So now when I think back on that time, I realize that it just gave me so much strength in my life, because I didn’t think anything about walking five miles down a dirt road in the pitch dark at night, and without a flashlight, in the pouring rain. But during that time, I was really involved with a kind of grassroots environmentalism and then when I returned to the Bay Area, I came and worked for Resource Renewal. And I was there during the time when we worked on Water Heritage Trust, for example. Not just trying to save land somewhere, but trying to save the water for the animals that were on the land and trying to raise consciousness about the environment everywhere. I ended up going back to school and getting a Masters degree in comparative literature and that brought me to Europe, which was another step along my way and traveled to Russia and all of Scandinavia. I was looking for my Scandinavian roots there. And that kind of informed my master’s work, which was basically on European modernist literature; so looking at people during the time of war.

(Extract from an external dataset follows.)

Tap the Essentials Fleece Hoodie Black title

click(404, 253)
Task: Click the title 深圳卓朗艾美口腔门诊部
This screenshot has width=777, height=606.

Huey Johnson: You’ve seen a lot of diverse, wild landscape. Can you give me reflections on the meaning of wilderness to you? You mentioned you lived in the wilderness for 15 years.
Marlene Broemer: Oh, well, what I thought was wilderness here in America is not the same as some of the wilderness I’ve seen, say in Siberia or even in northern Finland. And I haven’t been as far north in Norway, but I’ve been in the Arctic in Finland and that – it’s another, it’s a totally different landscape. It’s totally dependent on…people are dependent on nature there and they have to live with nature or they don’t survive. And they’ve always just have a respect for nature and nature is part of life. It’s not something that’s separate from life. And they have the national epic, the Kalevala that shows all the ways that people are part of life, how the swans in the lakes and the birds in the trees all live together. That’s the way it should be.
Living here in Oregon, I have a little bit different perspective because the outdoors is so important here. It’s the number one concern of everyone from children all the way up through retired people. But when I hear about things that are happening in other parts of the country, I’m a little bit more worried because maybe the environment is already so degraded that people don’t know, you know, how to even restore it. And then I also think about the urban environment and the bankruptcy of Detroit and the decay of an urban resource like a great city like Detroit. It really concerns me. I think it’s a lack of attention to our surroundings. We shouldn’t lose cities and we shouldn’t lose forests. We should be preserving or maintaining all of our habitats.